Para esta celebración harás una ducha de purificación/limpieza, prepararás tu “altar” y harás la visualización.

 

Para ello necesitarás del siguiente material:

  • Elementos del bosque (piñas de pino, bellotas, alguna ramita, hojas…)
  • Mandarinas para el altar
  • Una hoja de papel en blanco
  • Un lápiz o bolígrafo
  • Una vela blanca (cuida que tenga una protección de cristal porque la dejarás encendida hasta que se consuma)
  • Cerillas
  • Piel de mandarinas.
  • Y todo lo que necesites para hacer estar cómoda (manta, cojín…)

 

Para la ducha de purificación y limpieza:

Hazte con la piel de siete mandarinas como símbolo de la sabiduría y consciencia. Hierve la piel de las mandarinas, en unos tres litros de agua y entre las 19h y 23h date una ducha como de costumbre. Al finalizar vierte el agua de las mandarinas por rostro y cuerpo, cabeza incluida si te has lavado el pelo. Ponte ropa cómoda y disponte a preparar el altar.

¿Por qué la mandarina?

La piel de la mandarina tiene aceite esencial, considerado un antiséptico natural y antidepresivo. En el ámbito mágico, aleja las energías densas, limpia el aura y aporta luz al alma.

 

Altar:

Despeja la superficie donde hayas decidido ubicarlo, piensa que es temporal. Coloca la vela en el centro y rodéala de las mandarinas, las piñas, ramitas y hojas. Dejando unos centímetros  entre estos elementos y la vela (por precaución)

En este altar puedes poner otros elementos que para ti sean importantes como piedras, imágenes de maestros que te inspiren o tu moodboard o mapa del tesoro.

Ah! Y recuerda tener las cerillas a mano.

 

Para la visualización:

Te propongo que no la hagas acostada, corres el riesgo de quedarte dormida. Opta por una superficie cómoda en una silla, sillón, sofá o en el suelo con cojines. Si eres friolera, ten en cuenta de usar una mantita para taparte.

Ahora cuando tengas todo dispuesto, coge la hoja blanca de papel y recórtala en 21 tiras. En cada una de ellas vas a escribir 7 deseos/objetivos/bendiciones para ti, 7 para familiares y amigos y 7 para la humanidad y los dejas a mano.

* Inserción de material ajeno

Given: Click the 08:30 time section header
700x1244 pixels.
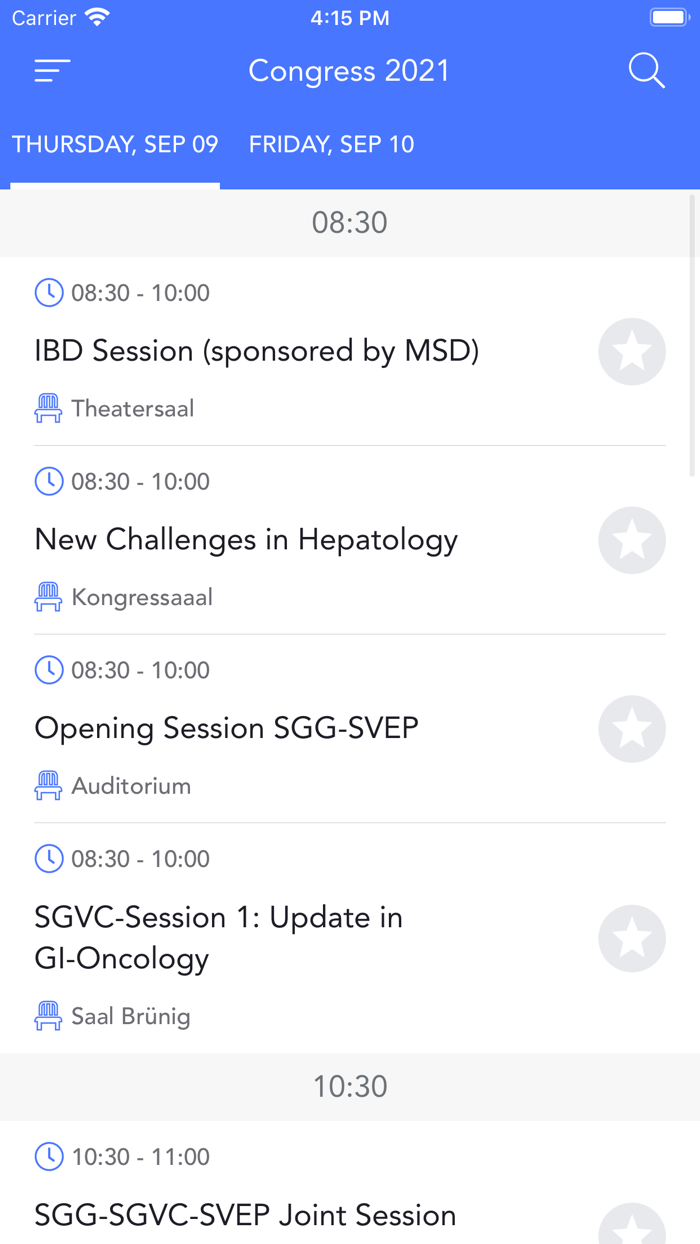Looking at the screenshot, I should click(x=349, y=223).
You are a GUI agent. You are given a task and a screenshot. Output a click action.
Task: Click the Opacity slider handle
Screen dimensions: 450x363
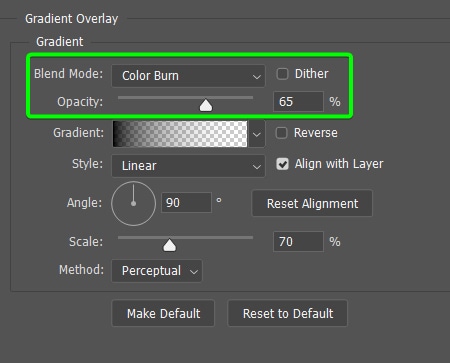(206, 105)
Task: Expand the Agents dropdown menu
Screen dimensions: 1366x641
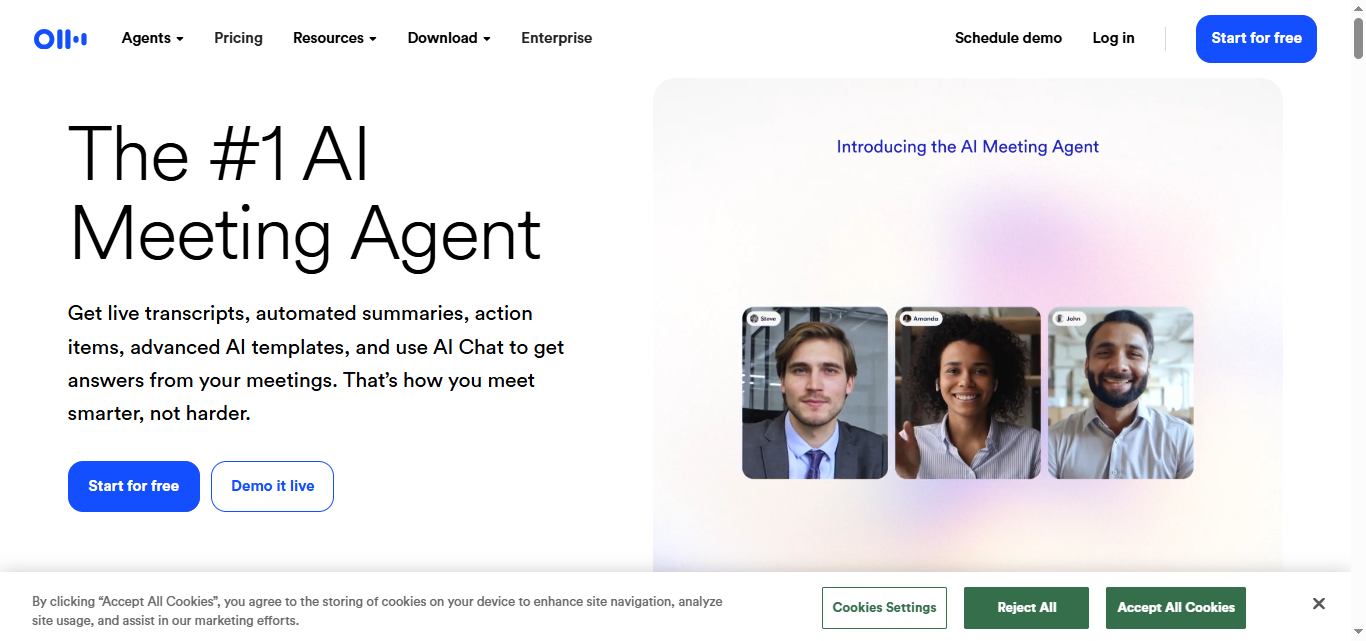Action: point(153,38)
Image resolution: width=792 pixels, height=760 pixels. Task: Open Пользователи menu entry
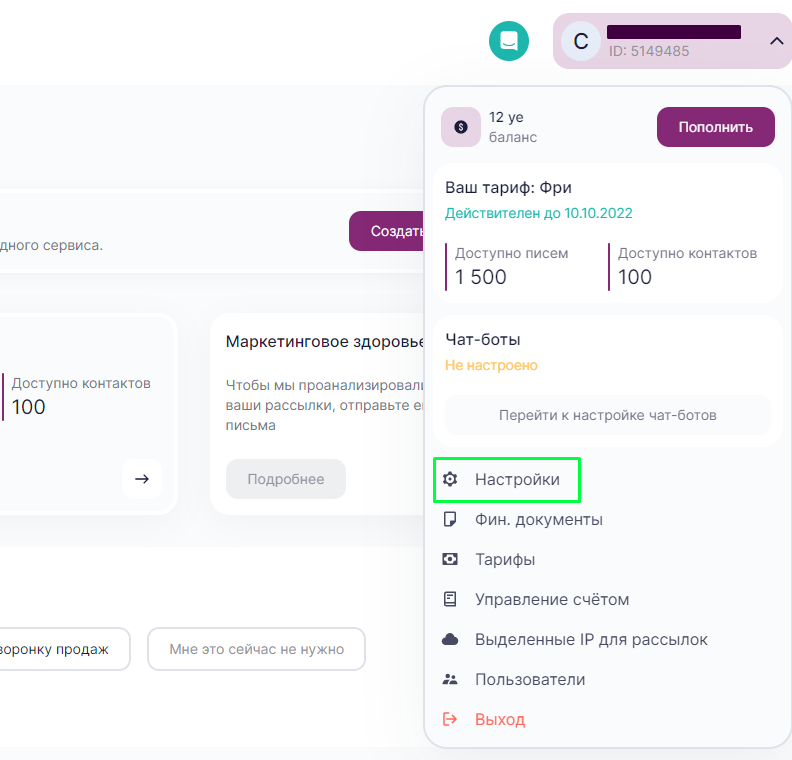[x=530, y=680]

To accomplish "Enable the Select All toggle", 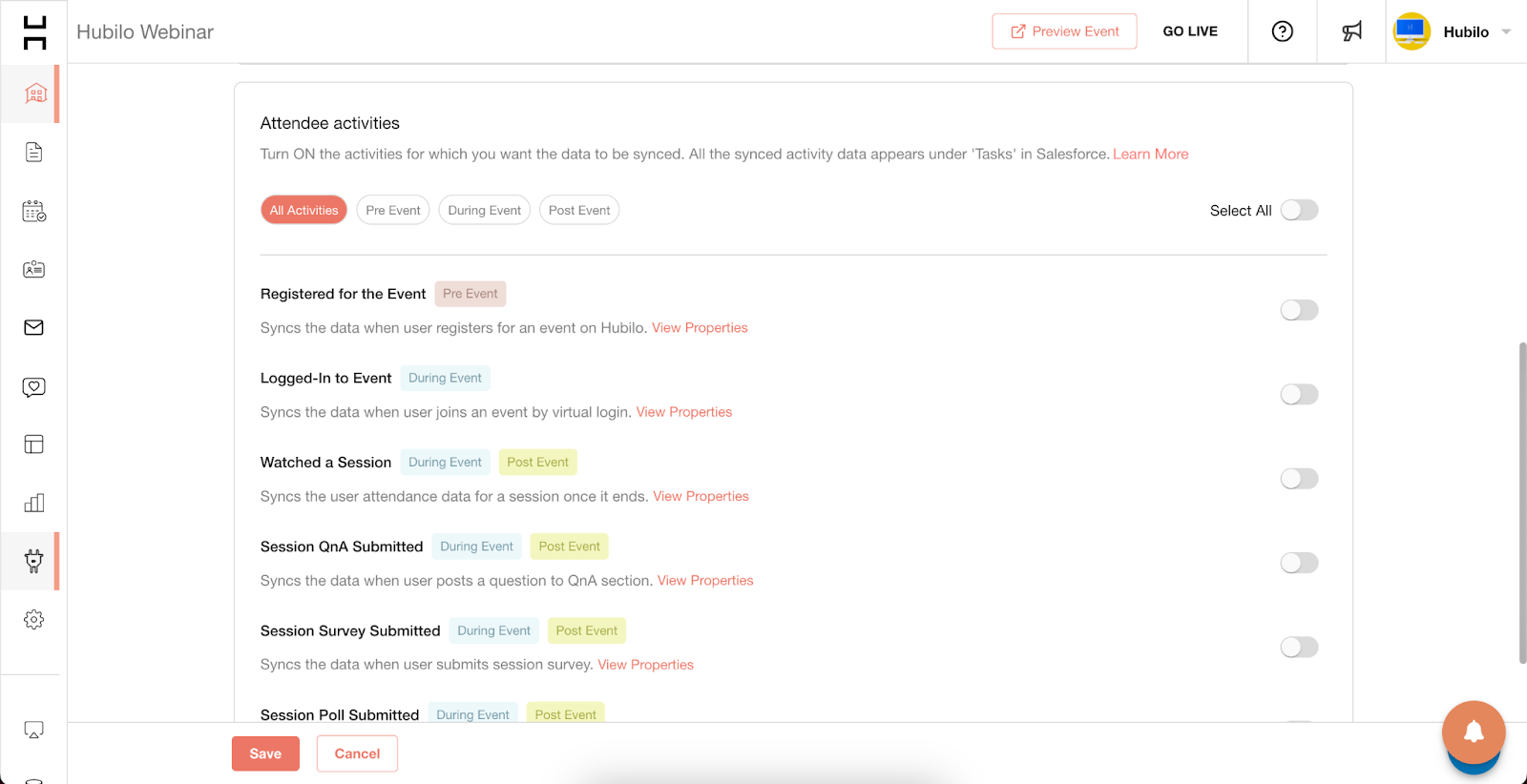I will point(1299,210).
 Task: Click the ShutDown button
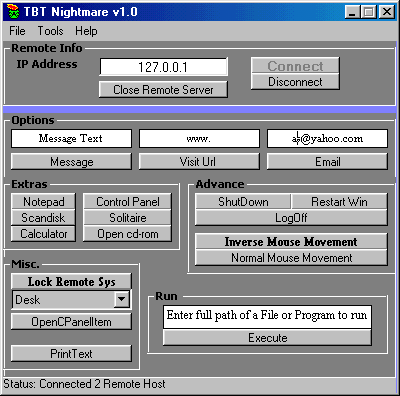[x=243, y=202]
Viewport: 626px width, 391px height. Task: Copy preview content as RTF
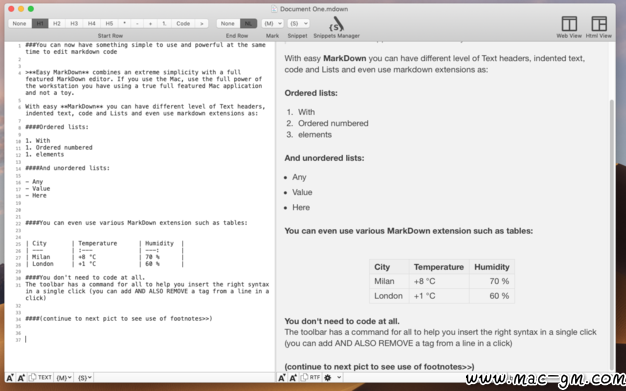point(311,377)
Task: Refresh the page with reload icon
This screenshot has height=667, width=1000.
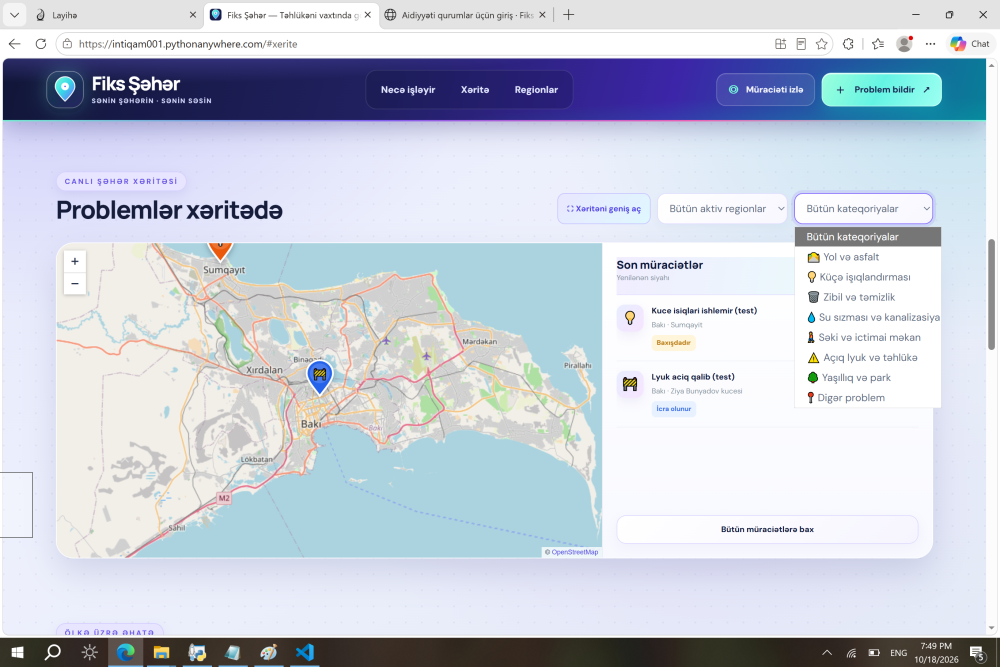Action: point(41,44)
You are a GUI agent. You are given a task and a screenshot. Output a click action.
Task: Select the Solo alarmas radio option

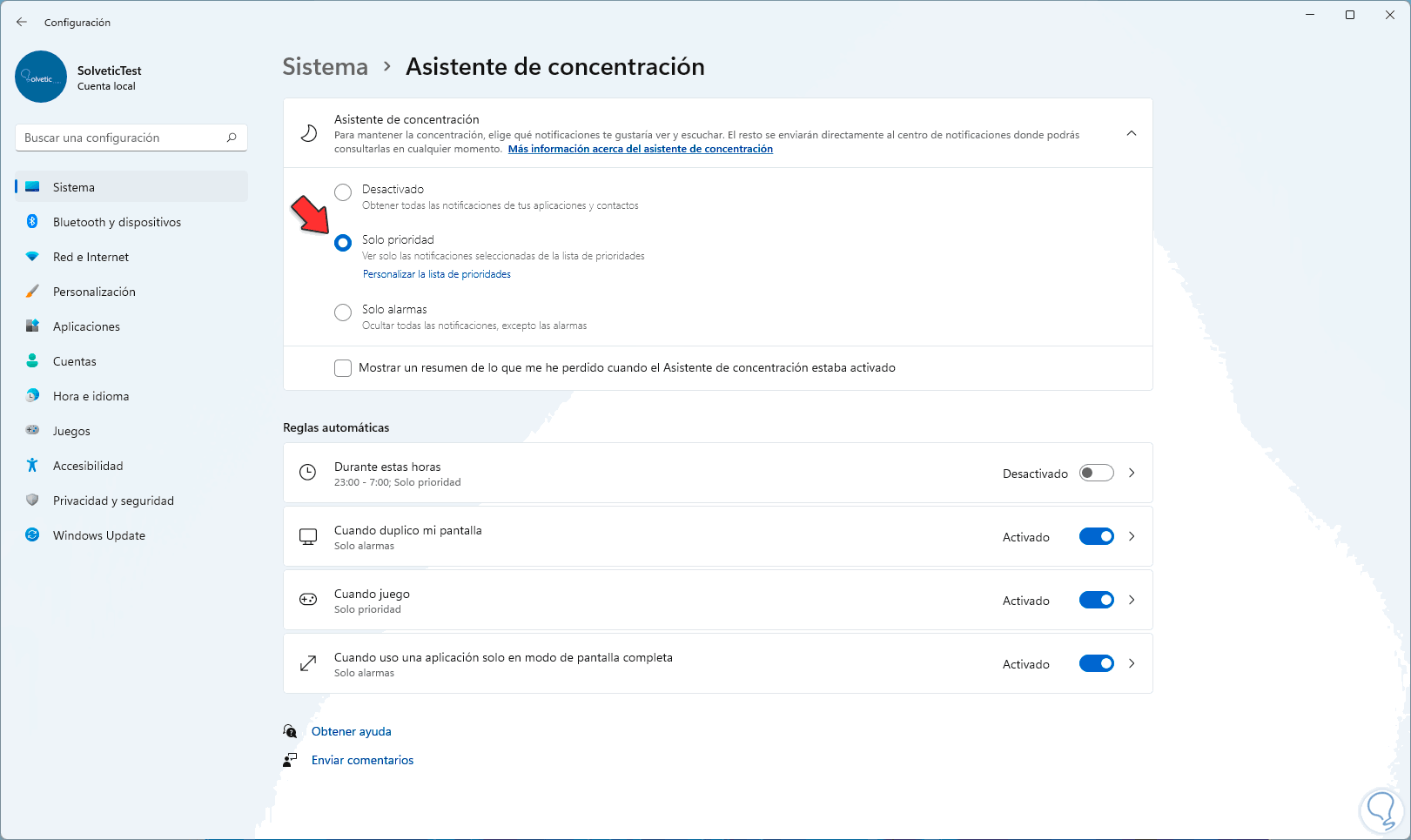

Una vez que hayas hecho la visualización y cuando te lo indique en ella, irás cogiendo cada papelito, leyendo en voz alta cada frase (audible sólo para ti) y doblando cada uno de ellos y los pondrás entre la fruta de tu altar.

 

Te deseo un buen encuentro contigo misma en este espacio ritual personal y que el nuevo ciclo te traiga mucha luz para tus deseos.